Di saat yang sama, ikon pembela Islam, Habib Rizieq Shihab masih dikurung di penjara untuk kasus yang tak ada hubungan dengan perjuangan Islam, yang kelak bisa ditebak akan disangkutpautkan dengan perjuangan Islam. Urusan pasal sangkaan urusan mudah. Kurung dulu, cari pasal kemudian.
Sebagai pemegang saham mayoritas berdirinya Negara Kesatuan Republik Indonesia (NKRI), tak selayaknya Islam diperlakukan demikian jahat. Hanya sedikit umat Islam yang daya sadar dan nalarnya berfungsi dengan baik. Mayoritas umat Islam, tidak tahu, apatis, atau cari selamat.
Para pembenci Islam semakin berani dan terang-terangan melecehkan Islam seiring dengan sikap pemerintah yang terkesan lemah menghadapi minoritas radikal itu.
Terbaca dengan jelas bagaimana pemerintah menampakkan keberpihakannya pada kelompok yang ingin mengobok-obok Islam. Dimulai dari bebasnya buzzer melecehkan Islam, upaya penghapusan pelajaran agama di sekolah, upaya mengganti Ketuhanan Yang Mahaesa dengan Ketuhanan Yang Bekebudayaan, upaya mengganti Assamualaikum dengan Salam Pancasila, memilah-milah penganut Islam di BUMN dan ASN, serta selalu mengaitkan terorisme dengan Islam.
Di kalangan anak muda sekarang banyak yang suka berteori bahwa Islam tidak perlu dibela. Doktrin ini menunjukkan suksesnya kaum pembenci Islam menjauhkan anak muda dari agamanya. Ini bukti pendangkalan akidah telah suskes menyerang generasi penerus bangsa.
Pemerintah yang seharusnya bertanggungjawab dan ikut menjaga akhlak generasi muda, terkesan abai dan melakukan pembiaran. Pemerintah membiarkan Menteri Agama berakrobat menyentil isu isu sensitif Islam. Menteri Agama bukan berada di pihak yang netral dalam menjalankan tugas, tetapi justru menjadi pembela utama minoritas.
Demikian juga dengan Mendikbud Nadiem Makarim yang sejak awal ditunjuknya telah menimbulkan polemik, terus saja melakukan uji coba untuk menjauhkan Islam dari pendidikan nasional.
Dalam waktu yang hampir bersamaan Ketua Umum PKB Muhaimin Iskandar menyebut PKB mempunyai kesamaan dengan Partai Komunis China.

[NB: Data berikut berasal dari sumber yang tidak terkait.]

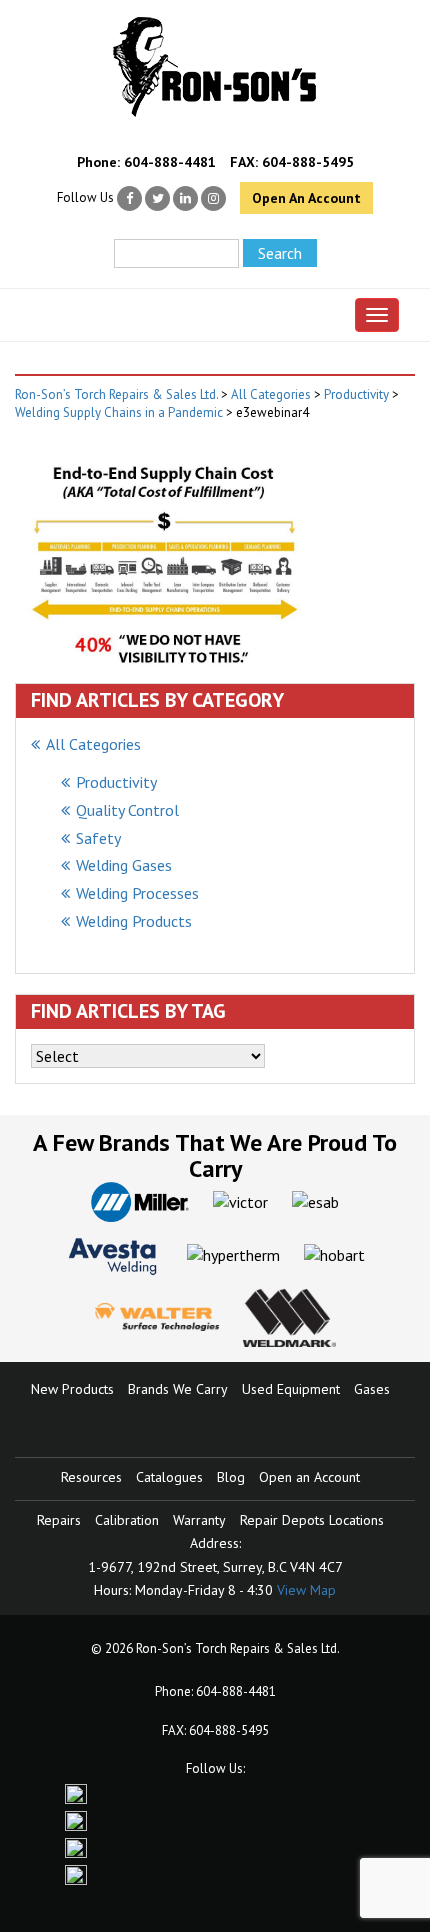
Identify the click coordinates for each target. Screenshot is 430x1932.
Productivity (116, 782)
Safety (98, 838)
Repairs (59, 1520)
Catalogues (169, 1477)
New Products (72, 1389)
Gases (372, 1389)
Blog (231, 1477)
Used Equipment (291, 1389)
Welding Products (134, 921)
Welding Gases (124, 865)
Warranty (199, 1520)
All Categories (93, 744)
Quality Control (127, 810)
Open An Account (306, 198)
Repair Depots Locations (312, 1520)
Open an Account (309, 1477)
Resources (91, 1477)
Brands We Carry (178, 1389)
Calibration (127, 1520)
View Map (306, 1590)
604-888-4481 (170, 162)
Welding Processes (137, 893)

Hal ini Cak Imin sampaikan saat menerima kunjungan Dubes Cina untuk Indonesia Xiao Qian di kantor DPP PKB, Jakarta Pusat Senin (19/04/2021).

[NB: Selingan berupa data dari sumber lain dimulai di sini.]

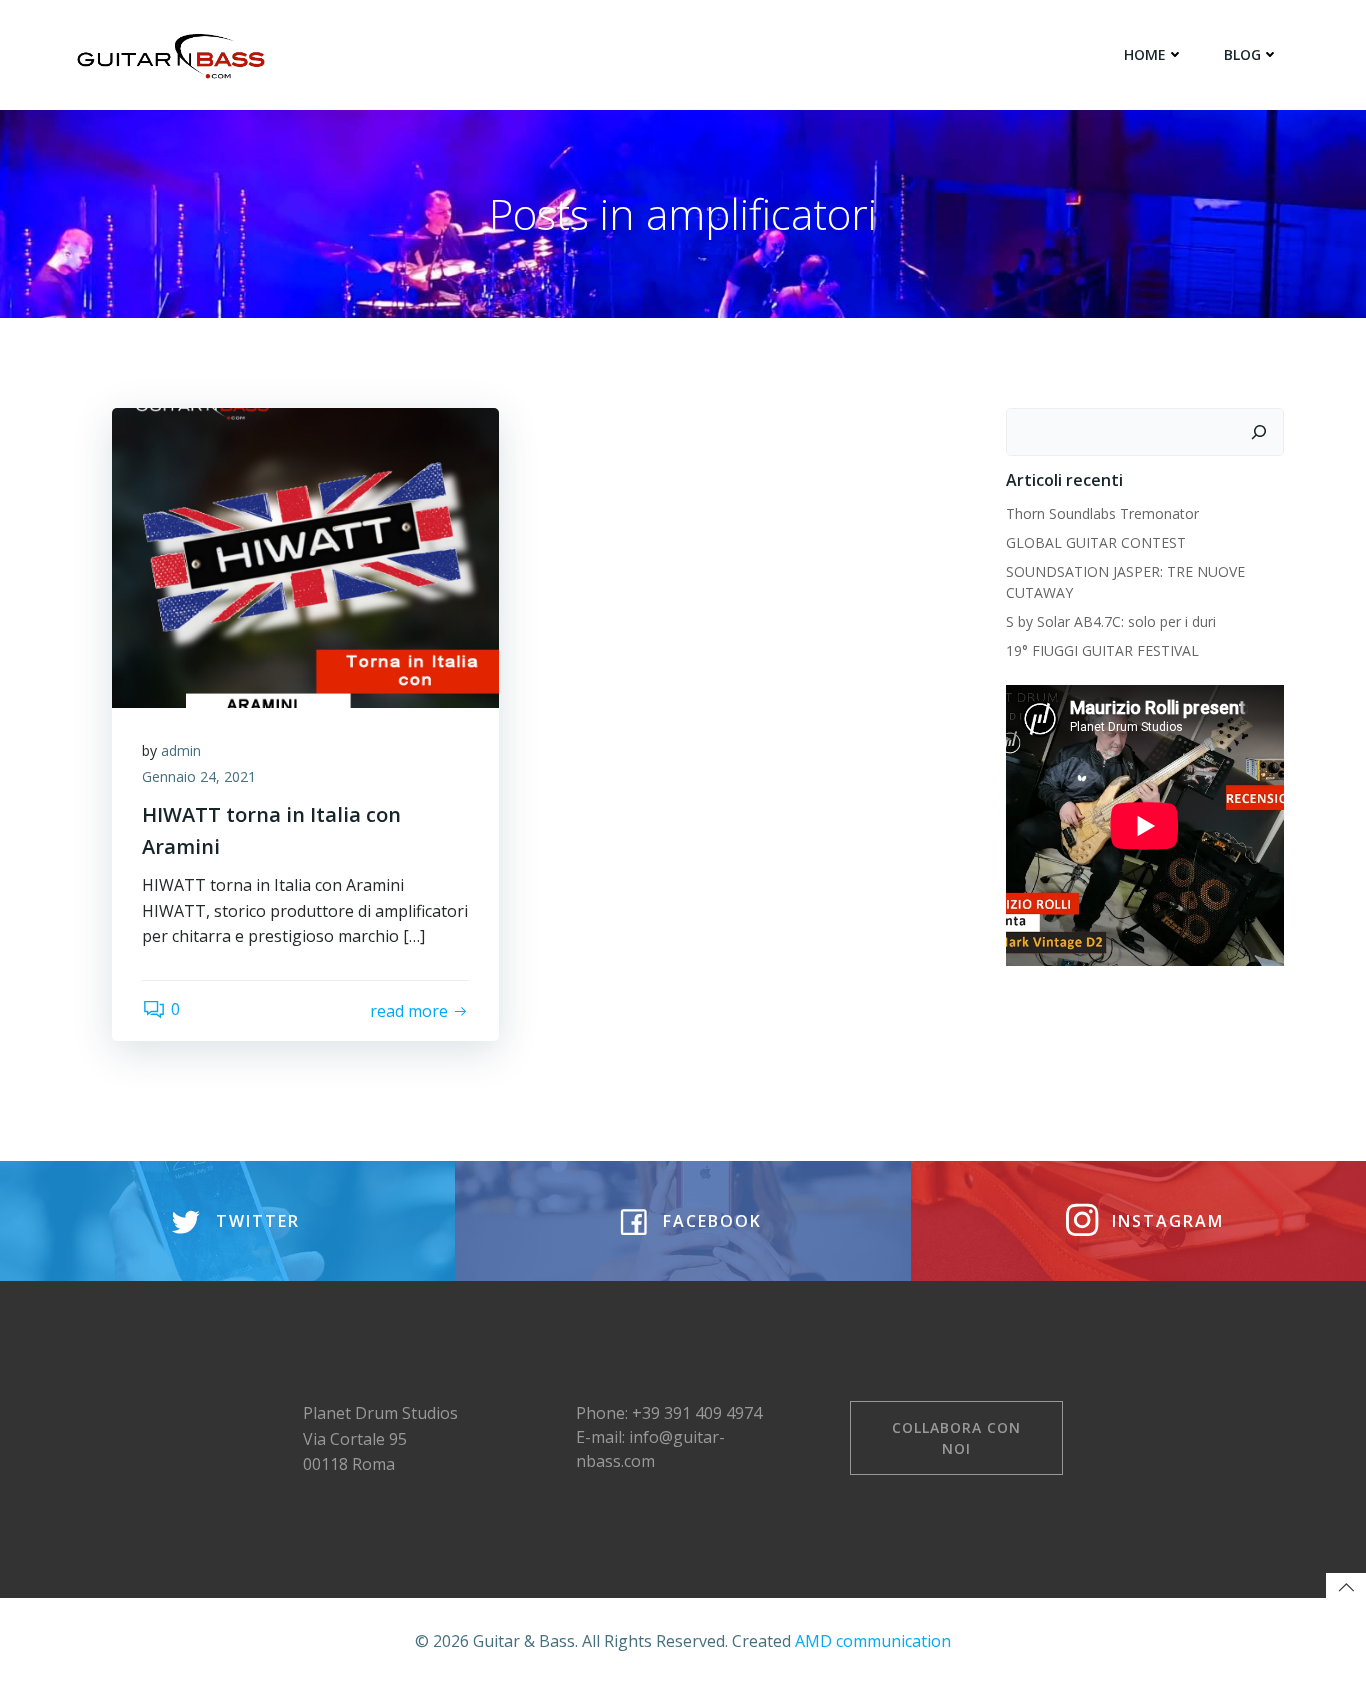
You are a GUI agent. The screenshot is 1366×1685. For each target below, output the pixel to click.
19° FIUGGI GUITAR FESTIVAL (1102, 650)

Umat Islam diserang dan digencet dari segala arah. Dari medsos, dari internal pemerintah, dari partai politik, dan dari buzzer. Serangan mereka lakukan dengan pola yang hampir sama, terstruktur, masif dan radikal. Di luar mereka, hanya sedikit yang berani melawan, sebab yang berani protes langsung dicap anti-NKRI, kadrun dan pejuang khilafah. Akhirnya yang tersisa manusia-manusia munafik, apatis, dan cari selamat di dunia. Situasi ini dimanfaatkan komunis untuk menguasainya. (SWS).